**ABOUT THIS TASK:** Set down the records that follow in full and without changes.

(Dataset excerpts)
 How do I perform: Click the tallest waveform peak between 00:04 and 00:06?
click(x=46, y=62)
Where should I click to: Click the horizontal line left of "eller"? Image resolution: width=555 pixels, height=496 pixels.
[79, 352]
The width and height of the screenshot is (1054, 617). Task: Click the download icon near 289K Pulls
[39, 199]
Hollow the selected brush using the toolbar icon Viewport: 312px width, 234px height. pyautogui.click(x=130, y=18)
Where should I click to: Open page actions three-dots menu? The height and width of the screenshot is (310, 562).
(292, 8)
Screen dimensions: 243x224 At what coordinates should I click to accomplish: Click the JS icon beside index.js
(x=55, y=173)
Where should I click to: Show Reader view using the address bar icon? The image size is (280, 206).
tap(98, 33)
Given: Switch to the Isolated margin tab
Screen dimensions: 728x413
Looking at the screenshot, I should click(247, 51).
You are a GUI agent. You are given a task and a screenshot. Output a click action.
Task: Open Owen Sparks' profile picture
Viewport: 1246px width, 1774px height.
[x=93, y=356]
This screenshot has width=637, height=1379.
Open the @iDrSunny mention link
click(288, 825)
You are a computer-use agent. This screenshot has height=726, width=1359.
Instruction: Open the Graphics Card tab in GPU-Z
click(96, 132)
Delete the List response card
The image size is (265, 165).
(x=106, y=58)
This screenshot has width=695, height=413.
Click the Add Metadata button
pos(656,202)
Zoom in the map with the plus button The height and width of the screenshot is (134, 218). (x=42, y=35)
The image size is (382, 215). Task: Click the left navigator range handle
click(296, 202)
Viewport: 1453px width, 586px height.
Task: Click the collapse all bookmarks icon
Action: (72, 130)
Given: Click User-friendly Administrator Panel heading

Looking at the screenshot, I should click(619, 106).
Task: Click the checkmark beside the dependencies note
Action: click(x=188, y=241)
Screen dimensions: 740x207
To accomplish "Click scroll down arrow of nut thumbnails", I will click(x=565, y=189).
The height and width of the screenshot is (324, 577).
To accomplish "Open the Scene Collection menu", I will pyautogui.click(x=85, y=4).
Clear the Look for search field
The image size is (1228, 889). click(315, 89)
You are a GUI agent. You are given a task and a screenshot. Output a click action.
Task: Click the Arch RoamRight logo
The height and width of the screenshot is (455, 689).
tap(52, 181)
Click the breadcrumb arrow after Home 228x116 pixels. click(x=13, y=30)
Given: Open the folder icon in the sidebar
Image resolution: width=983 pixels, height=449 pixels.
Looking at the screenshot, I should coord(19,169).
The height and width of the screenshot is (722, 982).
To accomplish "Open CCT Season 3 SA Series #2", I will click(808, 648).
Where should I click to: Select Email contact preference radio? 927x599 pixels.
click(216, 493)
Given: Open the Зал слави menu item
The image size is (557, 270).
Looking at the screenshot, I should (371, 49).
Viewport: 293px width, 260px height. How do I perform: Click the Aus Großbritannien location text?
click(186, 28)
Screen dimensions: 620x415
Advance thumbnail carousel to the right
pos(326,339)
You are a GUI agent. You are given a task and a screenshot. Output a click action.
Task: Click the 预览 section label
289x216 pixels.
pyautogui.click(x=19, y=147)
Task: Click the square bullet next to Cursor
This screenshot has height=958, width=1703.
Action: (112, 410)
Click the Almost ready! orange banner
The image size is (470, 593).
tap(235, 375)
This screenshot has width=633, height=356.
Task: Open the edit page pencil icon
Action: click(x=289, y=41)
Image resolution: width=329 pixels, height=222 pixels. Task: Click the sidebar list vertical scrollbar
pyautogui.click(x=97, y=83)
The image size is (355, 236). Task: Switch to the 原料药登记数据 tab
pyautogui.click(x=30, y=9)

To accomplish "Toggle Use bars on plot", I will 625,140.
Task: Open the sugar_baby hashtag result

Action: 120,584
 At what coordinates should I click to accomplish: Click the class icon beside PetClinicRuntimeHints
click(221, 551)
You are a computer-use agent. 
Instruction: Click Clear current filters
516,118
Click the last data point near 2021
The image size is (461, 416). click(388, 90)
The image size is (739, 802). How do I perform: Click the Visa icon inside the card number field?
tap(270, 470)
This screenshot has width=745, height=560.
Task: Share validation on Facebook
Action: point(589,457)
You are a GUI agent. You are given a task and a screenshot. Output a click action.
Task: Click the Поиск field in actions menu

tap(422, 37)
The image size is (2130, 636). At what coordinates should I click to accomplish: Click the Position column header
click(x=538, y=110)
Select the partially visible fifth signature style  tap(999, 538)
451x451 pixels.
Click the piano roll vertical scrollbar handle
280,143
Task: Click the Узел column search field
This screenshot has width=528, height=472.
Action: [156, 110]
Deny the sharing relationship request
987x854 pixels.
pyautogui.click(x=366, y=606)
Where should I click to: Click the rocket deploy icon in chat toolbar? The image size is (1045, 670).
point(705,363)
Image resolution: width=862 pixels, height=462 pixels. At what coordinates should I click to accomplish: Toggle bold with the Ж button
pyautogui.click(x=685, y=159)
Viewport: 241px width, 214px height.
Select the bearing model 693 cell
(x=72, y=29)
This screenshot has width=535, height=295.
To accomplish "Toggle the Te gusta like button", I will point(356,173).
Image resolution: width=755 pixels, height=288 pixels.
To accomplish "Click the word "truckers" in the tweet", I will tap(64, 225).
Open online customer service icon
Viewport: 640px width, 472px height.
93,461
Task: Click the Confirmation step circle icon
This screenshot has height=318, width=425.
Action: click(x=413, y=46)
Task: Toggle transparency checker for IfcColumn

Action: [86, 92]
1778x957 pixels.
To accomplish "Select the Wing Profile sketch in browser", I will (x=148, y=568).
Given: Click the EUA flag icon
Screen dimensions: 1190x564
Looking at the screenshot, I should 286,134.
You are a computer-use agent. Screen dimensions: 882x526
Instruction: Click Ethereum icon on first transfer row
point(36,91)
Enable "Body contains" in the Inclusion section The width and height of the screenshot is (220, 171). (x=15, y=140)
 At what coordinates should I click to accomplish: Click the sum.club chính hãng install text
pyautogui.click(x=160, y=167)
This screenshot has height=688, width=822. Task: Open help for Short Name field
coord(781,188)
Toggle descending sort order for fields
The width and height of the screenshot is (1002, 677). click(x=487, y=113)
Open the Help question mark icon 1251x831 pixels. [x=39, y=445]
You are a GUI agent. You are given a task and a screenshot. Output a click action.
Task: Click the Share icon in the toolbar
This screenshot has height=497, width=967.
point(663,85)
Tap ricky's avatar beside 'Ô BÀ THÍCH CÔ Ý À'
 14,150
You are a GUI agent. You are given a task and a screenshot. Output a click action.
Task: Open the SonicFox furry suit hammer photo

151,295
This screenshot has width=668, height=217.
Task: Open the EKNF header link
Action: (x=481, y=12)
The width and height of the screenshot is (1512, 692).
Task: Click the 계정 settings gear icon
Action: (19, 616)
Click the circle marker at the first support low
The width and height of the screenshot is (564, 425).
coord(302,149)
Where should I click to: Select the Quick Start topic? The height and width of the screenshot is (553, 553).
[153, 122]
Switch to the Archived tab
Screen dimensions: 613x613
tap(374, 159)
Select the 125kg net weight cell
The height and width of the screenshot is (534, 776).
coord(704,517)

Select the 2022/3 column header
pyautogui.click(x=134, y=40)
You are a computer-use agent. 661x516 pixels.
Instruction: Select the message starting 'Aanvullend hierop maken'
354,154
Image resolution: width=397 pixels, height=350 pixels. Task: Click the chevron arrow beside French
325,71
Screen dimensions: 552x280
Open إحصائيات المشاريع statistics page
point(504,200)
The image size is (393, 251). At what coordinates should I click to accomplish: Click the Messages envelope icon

**TASK ANSWER:**
 How do I perform: Click the tallest waveform peak between 00:04 and 00:06?
click(x=46, y=62)
Where should I click to: Click the horizontal line left of "eller"? Image resolution: width=555 pixels, height=496 pixels.
[79, 352]
The width and height of the screenshot is (1054, 617). Task: Click the download icon near 289K Pulls
[39, 199]
Hollow the selected brush using the toolbar icon Viewport: 312px width, 234px height. pyautogui.click(x=130, y=18)
Where should I click to: Open page actions three-dots menu? The height and width of the screenshot is (310, 562).
(292, 8)
Screen dimensions: 243x224 At what coordinates should I click to accomplish: Click the JS icon beside index.js
(x=55, y=173)
Where should I click to: Show Reader view using the address bar icon? The image size is (280, 206).
tap(98, 33)
Given: Switch to the Isolated margin tab
Screen dimensions: 728x413
Looking at the screenshot, I should click(247, 51).
You are a GUI agent. You are given a task and a screenshot. Output a click action.
Task: Open Owen Sparks' profile picture
Viewport: 1246px width, 1774px height.
[x=93, y=356]
This screenshot has width=637, height=1379.
Open the @iDrSunny mention link
click(288, 825)
You are a computer-use agent. This screenshot has height=726, width=1359.
Instruction: Open the Graphics Card tab in GPU-Z
click(96, 132)
Delete the List response card
The image size is (265, 165).
(x=106, y=58)
This screenshot has width=695, height=413.
Click the Add Metadata button
pos(656,202)
Zoom in the map with the plus button The height and width of the screenshot is (134, 218). (x=42, y=35)
The image size is (382, 215). Task: Click the left navigator range handle
click(296, 202)
Viewport: 1453px width, 586px height.
Task: Click the collapse all bookmarks icon
Action: (72, 130)
Given: Click User-friendly Administrator Panel heading

Looking at the screenshot, I should click(619, 106).
Task: Click the checkmark beside the dependencies note
Action: click(x=188, y=241)
Screen dimensions: 740x207
To accomplish "Click scroll down arrow of nut thumbnails", I will click(x=565, y=189).
The height and width of the screenshot is (324, 577).
To accomplish "Open the Scene Collection menu", I will pyautogui.click(x=85, y=4).
Clear the Look for search field
The image size is (1228, 889). click(315, 89)
You are a GUI agent. You are given a task and a screenshot. Output a click action.
Task: Click the Arch RoamRight logo
The height and width of the screenshot is (455, 689).
tap(52, 181)
Click the breadcrumb arrow after Home 228x116 pixels. click(x=13, y=30)
Given: Open the folder icon in the sidebar
Image resolution: width=983 pixels, height=449 pixels.
Looking at the screenshot, I should coord(19,169).
The height and width of the screenshot is (722, 982).
To accomplish "Open CCT Season 3 SA Series #2", I will click(808, 648).
Where should I click to: Select Email contact preference radio? 927x599 pixels.
click(216, 493)
Given: Open the Зал слави menu item
The image size is (557, 270).
Looking at the screenshot, I should (371, 49).
Viewport: 293px width, 260px height. How do I perform: Click the Aus Großbritannien location text?
click(186, 28)
Screen dimensions: 620x415
Advance thumbnail carousel to the right
pos(326,339)
You are a GUI agent. You are given a task and a screenshot. Output a click action.
Task: Click the 预览 section label
289x216 pixels.
pyautogui.click(x=19, y=147)
Task: Click the square bullet next to Cursor
This screenshot has height=958, width=1703.
Action: (112, 410)
Click the Almost ready! orange banner
The image size is (470, 593).
tap(235, 375)
This screenshot has width=633, height=356.
Task: Open the edit page pencil icon
Action: click(x=289, y=41)
Image resolution: width=329 pixels, height=222 pixels. Task: Click the sidebar list vertical scrollbar
pyautogui.click(x=97, y=83)
The image size is (355, 236). Task: Switch to the 原料药登记数据 tab
pyautogui.click(x=30, y=9)

To accomplish "Toggle Use bars on plot", I will 625,140.
Task: Open the sugar_baby hashtag result

Action: 120,584
 At what coordinates should I click to accomplish: Click the class icon beside PetClinicRuntimeHints
click(221, 551)
You are a computer-use agent. 
Instruction: Click Clear current filters
516,118
Click the last data point near 2021
The image size is (461, 416). click(388, 90)
The image size is (739, 802). How do I perform: Click the Visa icon inside the card number field?
tap(270, 470)
This screenshot has width=745, height=560.
Task: Share validation on Facebook
Action: point(589,457)
You are a GUI agent. You are given a task and a screenshot. Output a click action.
Task: Click the Поиск field in actions menu

tap(422, 37)
The image size is (2130, 636). At what coordinates should I click to accomplish: Click the Position column header
click(x=538, y=110)
Select the partially visible fifth signature style  tap(999, 538)
451x451 pixels.
Click the piano roll vertical scrollbar handle
280,143
Task: Click the Узел column search field
This screenshot has width=528, height=472.
Action: [156, 110]
Deny the sharing relationship request
987x854 pixels.
pyautogui.click(x=366, y=606)
Where should I click to: Click the rocket deploy icon in chat toolbar? The image size is (1045, 670).
point(705,363)
Image resolution: width=862 pixels, height=462 pixels. At what coordinates should I click to accomplish: Toggle bold with the Ж button
pyautogui.click(x=685, y=159)
Viewport: 241px width, 214px height.
Select the bearing model 693 cell
(x=72, y=29)
This screenshot has width=535, height=295.
To accomplish "Toggle the Te gusta like button", I will point(356,173).
Image resolution: width=755 pixels, height=288 pixels.
To accomplish "Click the word "truckers" in the tweet", I will tap(64, 225).
Open online customer service icon
Viewport: 640px width, 472px height.
93,461
Task: Click the Confirmation step circle icon
This screenshot has height=318, width=425.
Action: click(x=413, y=46)
Task: Toggle transparency checker for IfcColumn

Action: [86, 92]
1778x957 pixels.
To accomplish "Select the Wing Profile sketch in browser", I will (x=148, y=568).
Given: Click the EUA flag icon
Screen dimensions: 1190x564
Looking at the screenshot, I should 286,134.
You are a computer-use agent. Screen dimensions: 882x526
Instruction: Click Ethereum icon on first transfer row
point(36,91)
Enable "Body contains" in the Inclusion section The width and height of the screenshot is (220, 171). (x=15, y=140)
 At what coordinates should I click to accomplish: Click the sum.club chính hãng install text
pyautogui.click(x=160, y=167)
This screenshot has height=688, width=822. Task: Open help for Short Name field
coord(781,188)
Toggle descending sort order for fields
The width and height of the screenshot is (1002, 677). click(x=487, y=113)
Open the Help question mark icon 1251x831 pixels. [x=39, y=445]
You are a GUI agent. You are given a task and a screenshot. Output a click action.
Task: Click the Share icon in the toolbar
This screenshot has height=497, width=967.
point(663,85)
Tap ricky's avatar beside 'Ô BÀ THÍCH CÔ Ý À'
 14,150
You are a GUI agent. You are given a task and a screenshot. Output a click action.
Task: Open the SonicFox furry suit hammer photo

151,295
This screenshot has width=668, height=217.
Task: Open the EKNF header link
Action: (x=481, y=12)
The width and height of the screenshot is (1512, 692).
Task: Click the 계정 settings gear icon
Action: (19, 616)
Click the circle marker at the first support low
The width and height of the screenshot is (564, 425).
coord(302,149)
Where should I click to: Select the Quick Start topic? The height and width of the screenshot is (553, 553).
[153, 122]
Switch to the Archived tab
Screen dimensions: 613x613
tap(374, 159)
Select the 125kg net weight cell
The height and width of the screenshot is (534, 776).
coord(704,517)

Select the 2022/3 column header
pyautogui.click(x=134, y=40)
You are a computer-use agent. 661x516 pixels.
Instruction: Select the message starting 'Aanvullend hierop maken'
354,154
Image resolution: width=397 pixels, height=350 pixels. Task: Click the chevron arrow beside French
325,71
Screen dimensions: 552x280
Open إحصائيات المشاريع statistics page
point(504,200)
The image size is (393, 251). At what coordinates should I click to accomplish: Click the Messages envelope icon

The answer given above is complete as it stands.